> [Exercises to complete]
1) In the red-black tree code, what does insertNode return when the comparison with an existing node's key gives 0?
2) Continue the red-black tree code, starting right after its last line.

> [Document passage]

Sub RBTree.insertFixup(Byval x As RBNode Ptr)
'maintain tree balance after inserting node x
 
'check Red-Black properties
While (x <> This.Root Andalso x->parent->kolor = RED)
'we have a violation
If (x->parent = x->parent->parent->izda) Then
Var y = x->parent->parent->dcha
If (y->kolor = RED) Then
'uncle is RED
x->parent->kolor = BLACK
y->kolor = BLACK
x->parent->parent->kolor = RED
x = x->parent->parent
Else
'uncle is BLACK
If (x = x->parent->dcha) Then
'make x a izda child
x = x->parent
This.rotateLeft(x)
End If
'recolor and rotate
x->parent->kolor = BLACK
x->parent->parent->kolor = RED
This.rotateRight(x->parent->parent)
End If
Else
' mirror image of above code
Var y = x->parent->parent->izda
If (y->kolor = RED) Then
' uncle is RED
x->parent->kolor = BLACK
y->kolor = BLACK
x->parent->parent->kolor = RED
x = x->parent->parent
Else
' uncle is BLACK
If (x = x->parent->izda) Then
x = x->parent
This.rotateRight(x)
End If
x->parent->kolor = BLACK
x->parent->parent->kolor = RED
This.rotateLeft(x->parent->parent)
End If
End If
Wend
This.root->kolor = BLACK
End Sub
 
Function RBTree.insertNode(Byval key As Integer, value As String) As RBNode Ptr
'Insert a node in the RBTree
 
'find where node belongs
Dim current As RBNode Ptr = This.root
Dim parent As RBNode Ptr
While (current <> This.sentinel)
Var rc = This.Compare(key, current->key)
If (rc = 0) Then Return current
parent = current
If (rc < 0) Then
current = current->izda
Else
current = current->dcha
End If
Wend
' setup new node
Dim x As RBNode Ptr = New RBNode(key, value)

> [Given entries]

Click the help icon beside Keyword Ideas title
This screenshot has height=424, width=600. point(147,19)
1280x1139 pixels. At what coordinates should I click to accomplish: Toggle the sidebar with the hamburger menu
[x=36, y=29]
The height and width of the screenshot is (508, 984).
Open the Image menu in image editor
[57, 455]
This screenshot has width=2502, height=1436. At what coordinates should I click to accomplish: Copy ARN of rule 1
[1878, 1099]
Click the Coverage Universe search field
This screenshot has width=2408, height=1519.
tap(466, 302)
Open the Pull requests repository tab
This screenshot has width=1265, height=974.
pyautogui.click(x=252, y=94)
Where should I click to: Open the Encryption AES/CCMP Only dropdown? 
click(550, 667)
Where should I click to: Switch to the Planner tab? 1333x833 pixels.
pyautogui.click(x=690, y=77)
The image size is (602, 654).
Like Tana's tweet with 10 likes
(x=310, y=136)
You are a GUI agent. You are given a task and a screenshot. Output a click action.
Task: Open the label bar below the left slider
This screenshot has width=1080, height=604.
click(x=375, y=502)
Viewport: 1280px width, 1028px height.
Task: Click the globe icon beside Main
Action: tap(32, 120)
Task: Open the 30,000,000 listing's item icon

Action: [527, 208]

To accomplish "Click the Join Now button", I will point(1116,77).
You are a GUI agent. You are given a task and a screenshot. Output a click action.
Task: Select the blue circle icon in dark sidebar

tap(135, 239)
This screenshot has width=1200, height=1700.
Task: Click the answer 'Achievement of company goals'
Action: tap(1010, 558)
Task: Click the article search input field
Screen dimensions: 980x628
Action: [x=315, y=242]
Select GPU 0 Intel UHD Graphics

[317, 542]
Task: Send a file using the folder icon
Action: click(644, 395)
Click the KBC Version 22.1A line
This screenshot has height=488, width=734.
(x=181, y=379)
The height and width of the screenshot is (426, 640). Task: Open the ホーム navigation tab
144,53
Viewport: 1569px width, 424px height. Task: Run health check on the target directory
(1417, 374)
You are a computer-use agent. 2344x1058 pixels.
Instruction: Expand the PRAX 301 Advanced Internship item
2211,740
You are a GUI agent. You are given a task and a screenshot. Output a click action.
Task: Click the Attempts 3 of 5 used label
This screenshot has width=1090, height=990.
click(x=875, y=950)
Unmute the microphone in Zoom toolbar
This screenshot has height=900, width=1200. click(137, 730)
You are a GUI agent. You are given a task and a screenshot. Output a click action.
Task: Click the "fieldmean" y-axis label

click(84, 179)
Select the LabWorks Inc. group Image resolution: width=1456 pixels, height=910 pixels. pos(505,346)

> [Set of answers]
1) It returns that existing node (current).

2)
x->izda = This.sentinel
x->dcha = This.sentinel
x->parent = parent
 
This.count = This.count + 1
 
' insert node in tree
If (parent) Then
If (This.Compare(key, parent->key) < 0) Then
parent->izda = x
Else
parent->dcha = x
End If
Else
This.root = x
End If
 
This.insertFixup(x)
Return x
End Function
 
Sub RBTree.deleteFixup(Byval x As RBNode Ptr)
'maintain tree balance after deleting node x
 
Dim w As RBNode Ptr
While (x <> This.root Andalso x->kolor = BLACK)
If (x = x->parent->izda) Then
w = x->parent->dcha
If (w->kolor = RED) Then
w->kolor = BLACK
x->parent->kolor = RED
This.rotateLeft(x->parent)
w = x->parent->dcha
End If
 
If (w->izda->kolor = BLACK And w->dcha->kolor = BLACK) Then
w->kolor = RED
x = x->parent
Else
If (w->dcha->kolor = BLACK) Then
w->izda->kolor = BLACK
w->kolor = RED
This.rotateRight(w)
w = x->parent->dcha
End If
 
w->kolor = x->parent->kolor
x->parent->kolor = BLACK
w->dcha->kolor = BLACK
This.rotateLeft(x->parent)
x = This.root
End If
Else
w = x->parent->izda
If (w->kolor = RED) Then
w->kolor = BLACK
x->parent->kolor = RED
This.rotateRight(x->parent)
w = x->parent->izda
End If
 
If (w->dcha->kolor = BLACK And w->izda->kolor = BLACK) Then
w->kolor = RED
x = x->parent
Else
If (w->izda->kolor = BLACK) Then
w->dcha->kolor = BLACK
w->kolor = RED
This.rotateLeft(w)
w = x->parent->izda
End If
 
w->kolor = x->parent->kolor
x->parent->kolor = BLACK
w->izda->kolor = BLACK
This.rotateRight(x->parent)
x = This.root
End If
End If
Wend
x->kolor = BLACK
End Sub
 
Sub RBTree.deleteNode(Byval z As RBNode Ptr)
'delete node z from tree
 
Dim y As RBNode Ptr
Dim x As RBNode Ptr
 
If (0 = z Orelse z = This.sentinel) Then Return
 
If (z->izda = This.sentinel Orelse z->dcha = This.sentinel) Then
'y has a This.sentinel node as a child
y = z
Else
'find tree successor with a This.sentinel node as a child
y = z->dcha
While (y->izda <> This.sentinel)
y = y->izda
Wend
End If
 
'x is y's only child
If (y->izda <> This.sentinel) Then
x = y->izda
Else
x = y->dcha
End If
 
'remove y from the parent chain
x->parent = y->parent
If (y->parent) Then
If (y = y->parent->izda) Then
y->parent->izda = x
Else
y->parent->dcha = x
End If
Else
This.root = x
End If
 
If (y <> z) Then
z->key = y->key
z->value = y->value
End If
 
If (y->kolor = BLACK) Then
This.deleteFixup(x)
End If
 
Delete y
 
This.count = This.count - 1
End Sub
 
Function RBtree.findNode(Byval key As Integer) As RBNode Ptr
'find node with key equal to key
Var current = This.root
 
While (current <> This.sentinel)
Var rc = This.Compare(key, current->key)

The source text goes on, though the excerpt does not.